How can new green industries and tourism evolve together with existing livelihoods? How does the view on the relationships between humans and nature impact current policy and adaptation planning? Who benefits from the planning and investments that are made, and who is left behind? How can these adaptations work in sparsely populated areas? How can systems be more resilient and what is the right strategy? These are all questions that Bohn would like to answer in the future. For doing so, she has already established close collaboration with colleagues from Umeå University and the Arctic Centre in Rovaniemi and would now like to further extend her connections to the Arctic Six partner universities in Norway.

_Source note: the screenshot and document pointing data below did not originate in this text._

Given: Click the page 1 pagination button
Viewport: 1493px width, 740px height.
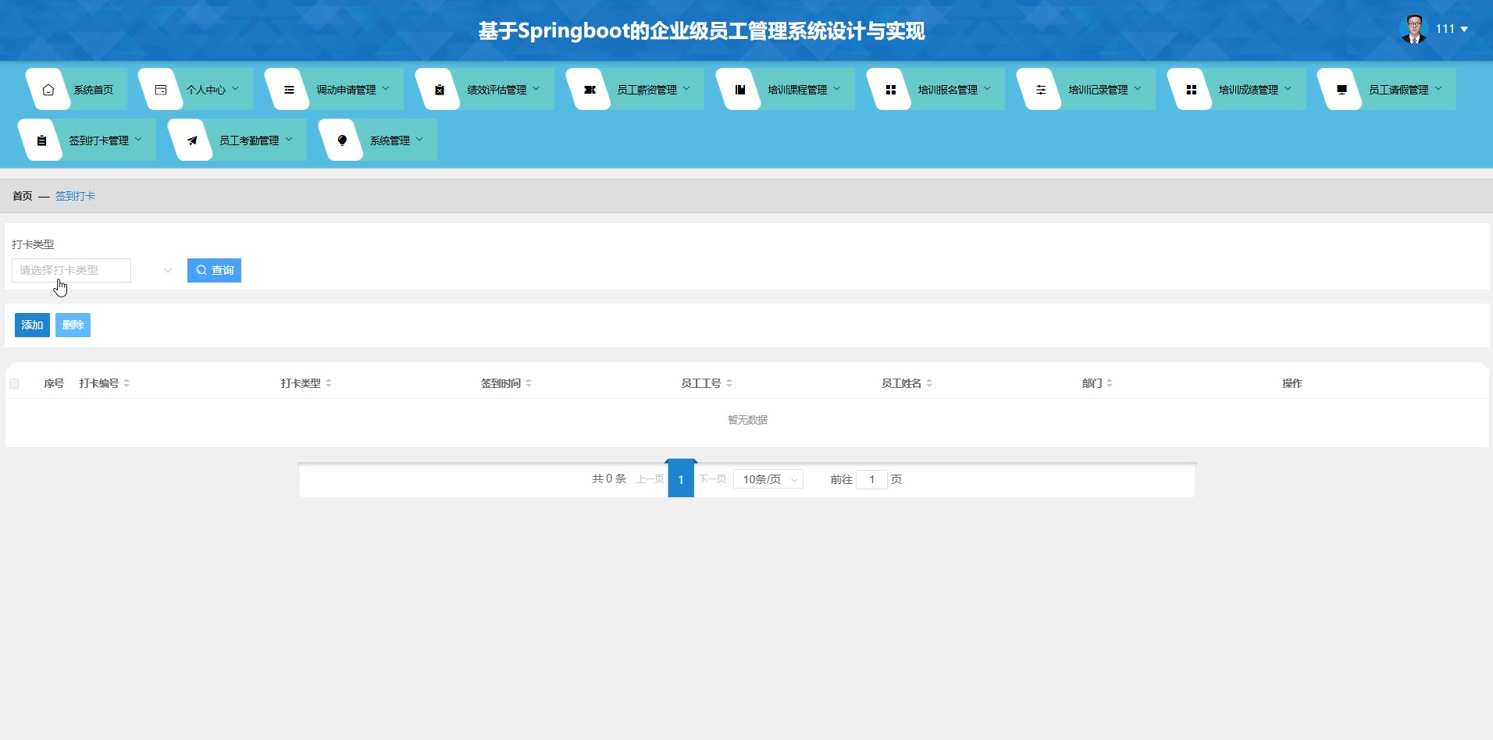Looking at the screenshot, I should 681,479.
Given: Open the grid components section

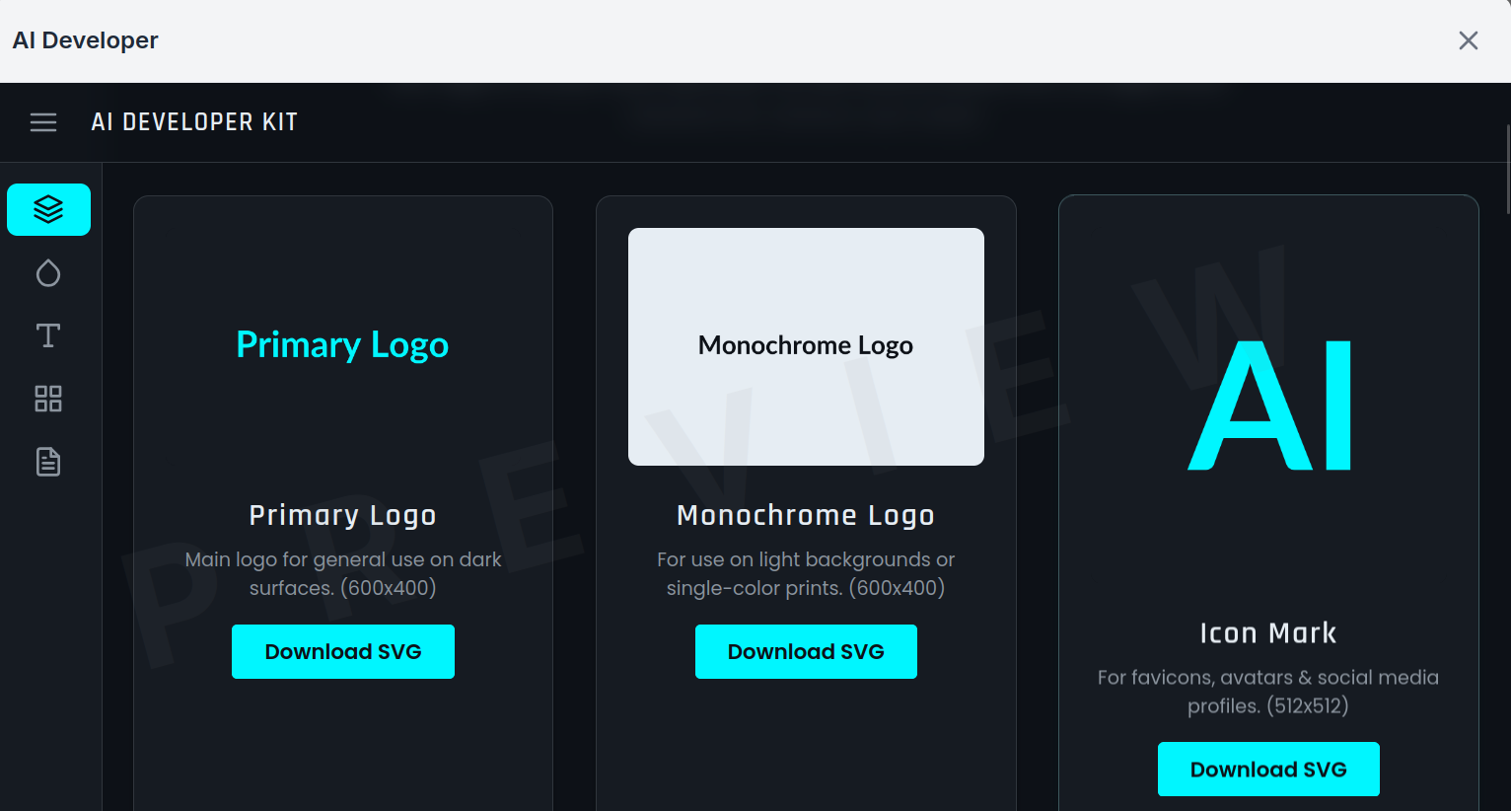Looking at the screenshot, I should point(48,399).
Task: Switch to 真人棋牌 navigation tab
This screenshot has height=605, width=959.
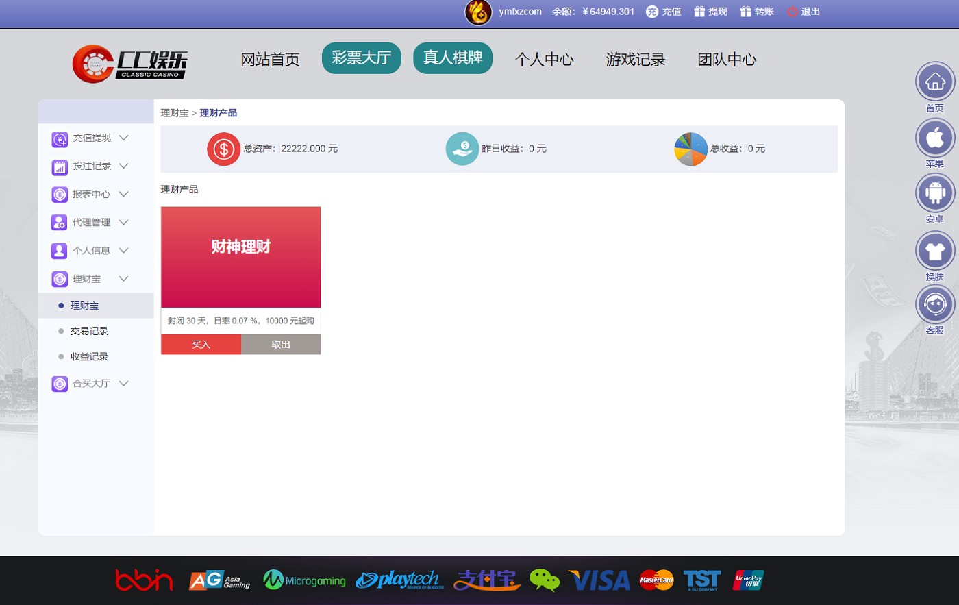Action: click(452, 58)
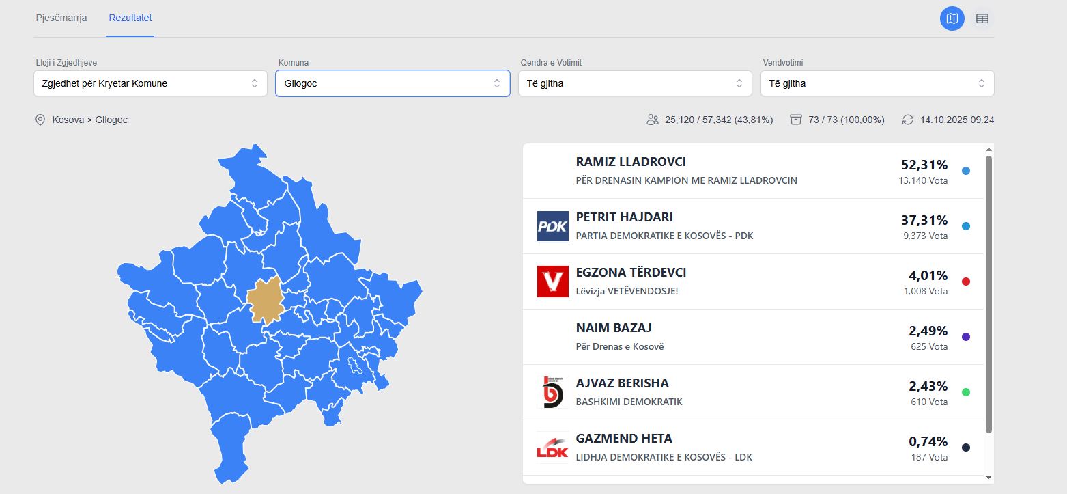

We tend to think that society and economy are one thing, and the nature is another thing. It is disconnected, but we need to see them as one thing in terms of theory and policy.

“My plan is to initiate research collaboration with the Norwegian partners. It would be interesting to conduct comparative case studies on regional development to help us better understand how and why places and industries develop differently, as well as find solutions to practical problems” she explains.

Bohn hopes that her fellowship within the Arctic Six will help her expand her professional network and find collaborators also for future project applications.  

The passion for the Arctic revolves around regional development and nature

Upon the question of which Arctic issues are important to Dorothee Bohn, she replies that there are two main issues she is passionate about. Firstly, she mentions regional development, and how we best can support local agency and community development in the Arctic so that people can combine traditional knowledge with new technologies to tackle climate change adaptation and social service provision. Secondly, she highlights that a closer consideration of nature within regional development efforts is needed.

“We tend to think that society and economy are one thing, and the nature is another thing. It is disconnected, but we need to see them as one thing in terms of theory and policy. I have recently come across the notion of conviviality, an idea of coexistence that aims to sustain both humans and other species. We have to think about who the Arctic is for. Adding conviviality in regional policy and planning could be a goal worth striving for, as more thought is devoted to how to live together.” Bohn notes.

Dorothee Bohn is an Arctic researcher who strives to assess relations between industry and people to help develop a sustainable Arctic. She sees a future where regional development and nature can connect and reshape the discourse on what the Arctic is and who it is for, and hopes to explore these issues within her Arctic Six Fellowship.